**Yang Diminta:**
1. Tuliskan ulang bagian kisah Yoshitsune yang dimulai dari "Yoshitsune mendengarkan keseluruhan" dan berakhir pada "juga membawakannya senjata.".
2. Lanjutkan kisah Yoshitsune dari kalimat terakhirnya.

**Kutipan Teks:**
<<<<

Tokiwa Gozen membawa Yoshitsune yang masih berusia dua tahun dan dua orang kakaknya melarikan diri saat suaminya tewas dalam pemberontakan Heiji di tahun 1159. Saat masih berusia tujuh tahun, Yoshitsune dititipkan di kuil Kurama. Disana dia hidup bahagia dan menjadi anak yang baik.

Yoshitsune mempelajari ajaran suci di kuil dan bahagia di sana, bahkan ia mempertimbangkan untuk menjadi pendeta suatu hari nanti. Namun takdir berkata lain, pada usia 15 tahun terjadi perubahan besar dalam hidup Yoshitsune, ketika ia mengetahui identitas dirinya yang sebenarnya.

Yoshitsune mendengarkan keseluruhan cerita dengan kaget karena tidak ada seorang pun di kuil yang menceritakan nasib ayahnya. Dia sangat ingin membalas dendam pada klan Heike, saat mengetahui cerita tentang kematian ayahnya. Sang ayah adalah seorang samurai kepala klan Kawachi Genji. Sementara itu keluarga Yoshitsune juga diganggu oleh musuh bebuyutan.

Dia menyatakan bahwa tugasnya adalah membalas kematian ayahnya, karena seorang anak laki-laki tidak diperbolehkan hidup di bawah langit yang sama dengan pembunuh ayahnya.  

Yoshitsune menjadi marah dan dia pun mulai ingin membalas dendam. Pemuda yang mengunjunginya dan menceritakan hal itu merasa senang dan dia juga membawakannya senjata.

Menurut legenda, Yoshitsune menerima keterampilan menggunakan pedang di kuil Kurama dari seorang ksatria bertopeng Tengu yang kemungkinan adalah bagian dari pengikut ayahnya yang tersisa.

Pada malam hari dia akan pergi ke sana untuk berlatih. Sebelum meraih pedang di tangannya, dia berdoa kepada para dewa agar memberinya kekuatan untuk membalas dendam pada klan Heike dan mendapatkan kedamaian bagi roh ayahnya. Dia segera menjadi sangat ahli dalam menggunakan pedang.

Kepala kuil terkejut saat melihat Yoshitsune belajar cara menggunakan pedang dari Tengu. Ini adalah kabar buruk bagi kepala kuil, dia telah berjanji pada musuh ayahnya bahwa Yoshitsune  tidak akan pernah mengetahui masa lalunya yang sebenarnya.

>>>>

**Data yang Diberikan:**
<<<<

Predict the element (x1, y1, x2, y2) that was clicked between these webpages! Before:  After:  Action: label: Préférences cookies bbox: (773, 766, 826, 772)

>>>>

**Hasil:**
1.
Yoshitsune mendengarkan keseluruhan cerita dengan kaget karena tidak ada seorang pun di kuil yang menceritakan nasib ayahnya. Dia sangat ingin membalas dendam pada klan Heike, saat mengetahui cerita tentang kematian ayahnya. Sang ayah adalah seorang samurai kepala klan Kawachi Genji. Sementara itu keluarga Yoshitsune juga diganggu oleh musuh bebuyutan.

Dia menyatakan bahwa tugasnya adalah membalas kematian ayahnya, karena seorang anak laki-laki tidak diperbolehkan hidup di bawah langit yang sama dengan pembunuh ayahnya.  

Yoshitsune menjadi marah dan dia pun mulai ingin membalas dendam. Pemuda yang mengunjunginya dan menceritakan hal itu merasa senang dan dia juga membawakannya senjata.

2.
Jika ada berita seperti itu yang bocor, kepala  kuil harus membayar dengan kepalanya. Karena itu, kepala kuil memberi tahu Yoshitsune bahwa dia harus mencukur rambutnya dan mengabdikan hidupnya kepada Buddha. Yoshitsune menolak dan akibatnya dia dikirim ke kuil lain.

Beruntung, disana ia bertemu dengan seseorang yang mendukungnya. Untuk terakhir kalinya ia memandang pegunungan Kurama yang dicintainya, tempat ia menghabiskan waktu kanak-kanaknya. Ia berangkat ke provinsi Oshu. Disaat beranjak dewasa inilah Ushiwakamaru mengambil nama Yoshitsune.

Fujiwara Hidehira mendukung rencana Yoshitsune bahwa dia akan menawarkan bantuan ketika dia harus bertarung. Namun, pemuda itu menjadi tidak sabar dengan segera dia berangkat ke Kyoto untuk melihat keadaan.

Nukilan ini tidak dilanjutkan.